OBIETTIVO →
Per ciascuna affermazione, indica se concorda con il testo sulla barca a vela: rispondi sì o no e cita le parole del testo che lo stabiliscono.
1. Nei motoscafi il fatto che il motore spinga ogni cosa è una condizione naturale.
2. La barca a vela naviga sospesa tra arte e commercio.
3. La motorizzazione deve essere in grado di navigare a 7-8 nodi controvento.

Come si dice, “tanto il motore spinge ogni cosa“
In realtà è vero, più di quanto si possa immaginare. Nei motoscafi è una condizione naturale ma è sicuramente meno accettabile in una barca a vela dove il motore è il vento, i dislocamenti, le stazze e le carene si legano al tempo e alla memoria, all’elogio della lentezza e al viaggio inteso come spostamento. La barca a vela naviga sospesa tra scienza e spiritualità, tra fisica e filosofia e restituisce cuore alla tecnica moderna, suggerendo il Tao (la via) verso la consapevolezza della navigazione. Disegni con sovrastrutture in eccesso, bordi liberi alti, linee inadatte a infilarsi e sollevarsi di continuo tra le onde, la mancanza di una attenta cultura dell’ispezione e controllo, sopravvivono in un paziente e delicato equilibrio. Soddisfatte certe esigenze minime strutturali e di sicurezza, diventa decisivo per l’utente lo spazio, l’arredo, l’accessorio e la motorizzazione (in grado di navigare a 7-8 nodi controvento), nella buona e nella cattiva sorte!

[Elenco dei dati]
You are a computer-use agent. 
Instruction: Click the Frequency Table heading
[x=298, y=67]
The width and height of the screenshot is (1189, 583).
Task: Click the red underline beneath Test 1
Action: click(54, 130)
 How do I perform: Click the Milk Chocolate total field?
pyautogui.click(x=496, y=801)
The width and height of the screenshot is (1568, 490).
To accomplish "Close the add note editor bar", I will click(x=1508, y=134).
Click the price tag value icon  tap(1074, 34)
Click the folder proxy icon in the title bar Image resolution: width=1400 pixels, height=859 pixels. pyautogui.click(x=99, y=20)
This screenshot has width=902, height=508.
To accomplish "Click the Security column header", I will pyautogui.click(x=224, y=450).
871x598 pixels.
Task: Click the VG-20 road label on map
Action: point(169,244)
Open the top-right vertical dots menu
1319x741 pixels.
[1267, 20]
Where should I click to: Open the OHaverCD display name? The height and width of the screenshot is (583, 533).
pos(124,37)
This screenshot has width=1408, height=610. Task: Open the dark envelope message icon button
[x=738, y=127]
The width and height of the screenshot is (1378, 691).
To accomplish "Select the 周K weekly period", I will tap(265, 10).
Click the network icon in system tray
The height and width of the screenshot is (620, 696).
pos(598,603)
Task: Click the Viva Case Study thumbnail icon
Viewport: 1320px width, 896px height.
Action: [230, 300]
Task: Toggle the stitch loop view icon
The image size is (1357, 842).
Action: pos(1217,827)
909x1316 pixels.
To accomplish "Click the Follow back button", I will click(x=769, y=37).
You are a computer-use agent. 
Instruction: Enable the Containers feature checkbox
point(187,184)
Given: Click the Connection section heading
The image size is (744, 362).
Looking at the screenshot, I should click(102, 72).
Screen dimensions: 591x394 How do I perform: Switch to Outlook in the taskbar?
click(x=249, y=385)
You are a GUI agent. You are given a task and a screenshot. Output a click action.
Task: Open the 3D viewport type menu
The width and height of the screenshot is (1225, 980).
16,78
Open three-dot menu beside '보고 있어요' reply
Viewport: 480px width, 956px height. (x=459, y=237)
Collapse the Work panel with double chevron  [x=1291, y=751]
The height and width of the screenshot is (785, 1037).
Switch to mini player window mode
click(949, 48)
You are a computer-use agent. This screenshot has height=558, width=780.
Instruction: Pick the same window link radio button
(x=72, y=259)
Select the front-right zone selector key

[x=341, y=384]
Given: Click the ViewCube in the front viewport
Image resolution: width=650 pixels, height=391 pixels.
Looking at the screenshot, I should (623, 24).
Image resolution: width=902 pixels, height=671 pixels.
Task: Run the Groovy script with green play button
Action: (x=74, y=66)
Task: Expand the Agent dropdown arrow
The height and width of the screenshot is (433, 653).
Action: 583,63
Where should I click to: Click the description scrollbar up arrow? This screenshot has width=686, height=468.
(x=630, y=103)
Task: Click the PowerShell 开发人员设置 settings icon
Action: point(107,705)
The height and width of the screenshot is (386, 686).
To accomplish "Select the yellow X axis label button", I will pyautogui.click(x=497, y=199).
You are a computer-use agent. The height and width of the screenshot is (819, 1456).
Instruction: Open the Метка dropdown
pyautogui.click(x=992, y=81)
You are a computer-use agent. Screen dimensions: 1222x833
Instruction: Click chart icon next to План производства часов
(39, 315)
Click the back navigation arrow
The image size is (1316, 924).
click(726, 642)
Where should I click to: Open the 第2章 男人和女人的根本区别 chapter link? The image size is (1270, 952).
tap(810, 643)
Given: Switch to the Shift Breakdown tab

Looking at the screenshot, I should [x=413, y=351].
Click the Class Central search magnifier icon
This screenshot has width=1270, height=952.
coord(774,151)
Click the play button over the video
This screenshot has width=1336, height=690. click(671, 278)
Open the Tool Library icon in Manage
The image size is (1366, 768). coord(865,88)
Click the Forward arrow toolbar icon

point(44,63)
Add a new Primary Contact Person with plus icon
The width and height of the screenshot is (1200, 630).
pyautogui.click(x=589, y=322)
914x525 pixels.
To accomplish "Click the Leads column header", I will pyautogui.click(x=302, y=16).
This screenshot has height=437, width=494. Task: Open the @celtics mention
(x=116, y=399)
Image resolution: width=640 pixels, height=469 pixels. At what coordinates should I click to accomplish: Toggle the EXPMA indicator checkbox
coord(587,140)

RISPOSTA CORRETTA →
1. Sì: "Nei motoscafi è una condizione naturale"
2. No: "La barca a vela naviga sospesa tra scienza e spiritualità, tra fisica e filosofia"
3. Sì: "(in grado di navigare a 7-8 nodi controvento)"